Taste:  pours a hazy orange, nicely carbonated.  The nose on beer has a lot going on.  It  has a spiciness from the hops combined with mango/citrus quality with a that moves more and more towards more of the “funky” grassy/horsey aroma of brettanomyces with some pepper at the back the longer it sits.  Tasting it, it has a crispness to the malt, I think from the rye, rounded out with some more tropical fruit and citrus notes with a nice bitterness and peppery bite at the end.  There is also some of the blue cheese funkiness in the back.  It is very dry, and very easy to drink.

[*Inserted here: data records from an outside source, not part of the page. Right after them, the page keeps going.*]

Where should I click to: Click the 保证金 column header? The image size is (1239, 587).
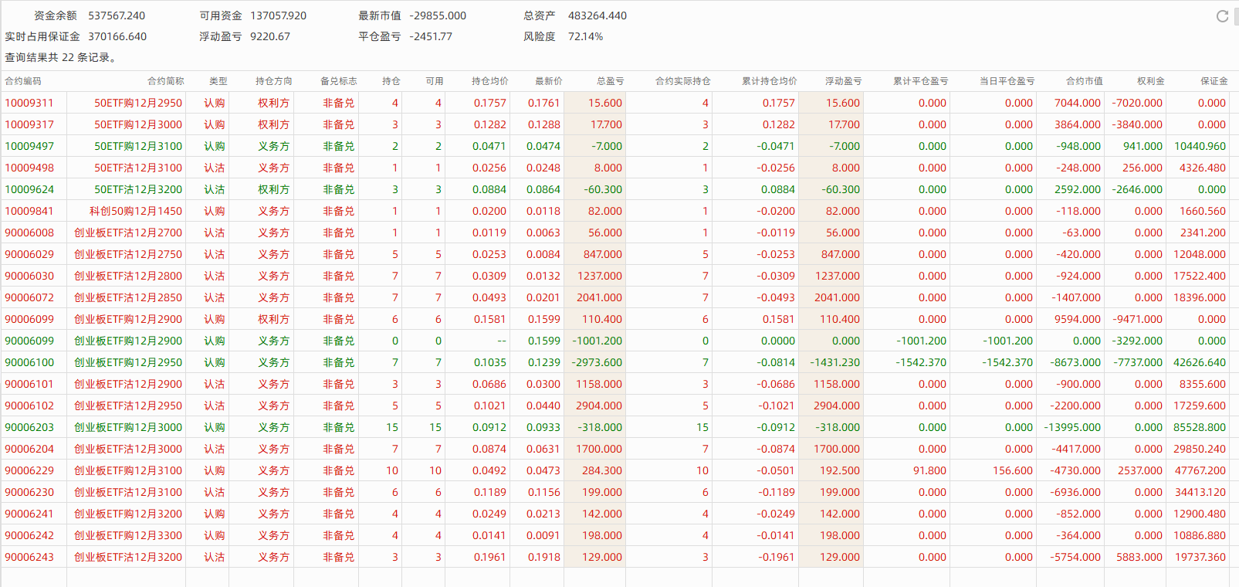click(x=1214, y=81)
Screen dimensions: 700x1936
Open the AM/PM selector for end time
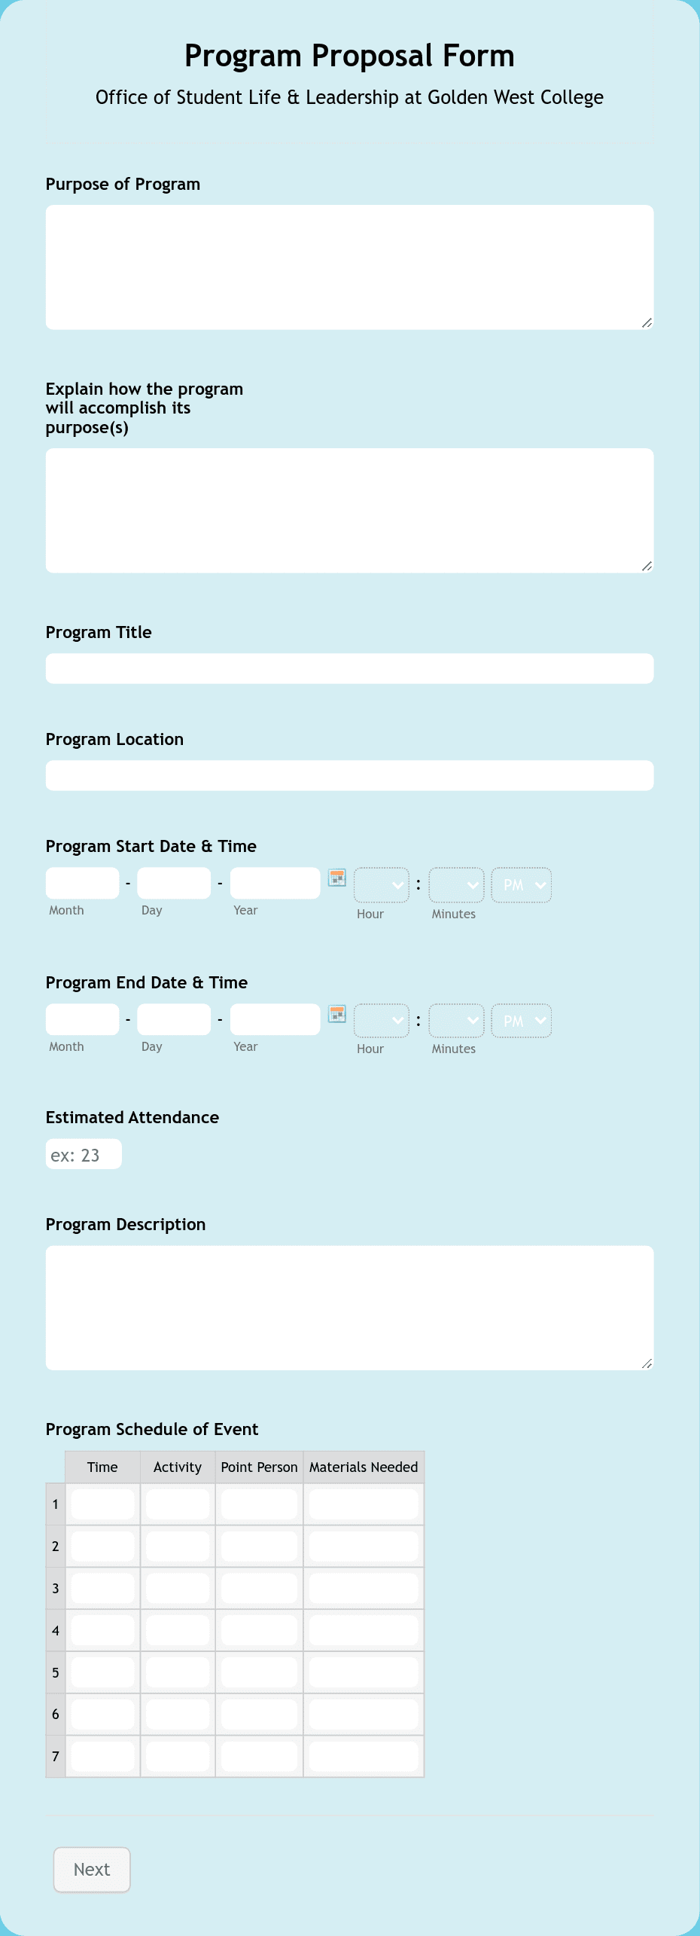pyautogui.click(x=521, y=1021)
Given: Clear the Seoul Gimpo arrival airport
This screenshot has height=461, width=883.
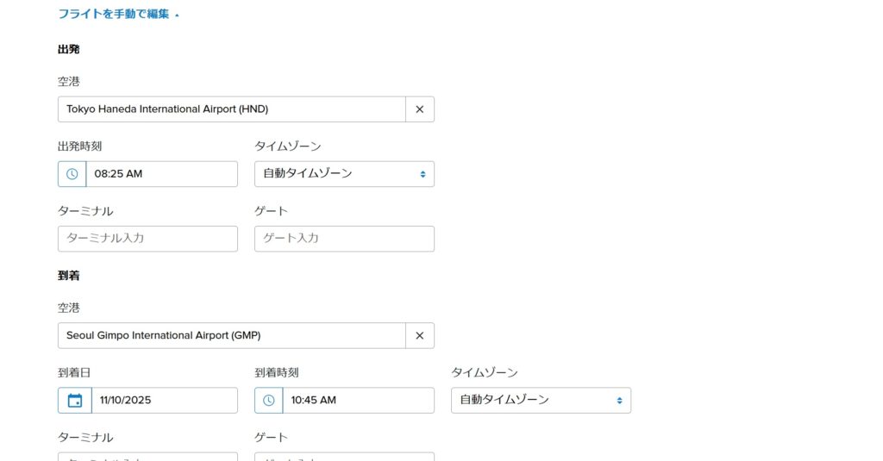Looking at the screenshot, I should (420, 336).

Critique:  The funkiness of this beer is slowly coming out.   You definitely get some in the nose as it warms, and it is coming out more in the taste as well.  It has been fun to taste this, first out of the fermentor, and then into bottles and now.  The brett really develops as it ages.  I think in the future I may dry hop this a bit, or up the aroma hops.  I like the bitterness, and I wanted to not drown out the brett aroma with hops, but I am leaning toward a more hoppy saison on the nose as my preferred version.  I think the dry hop just blends wonderfully with the fruity aromas and taste of the yeast.   I am very eager to see what this tastes like in 6 months.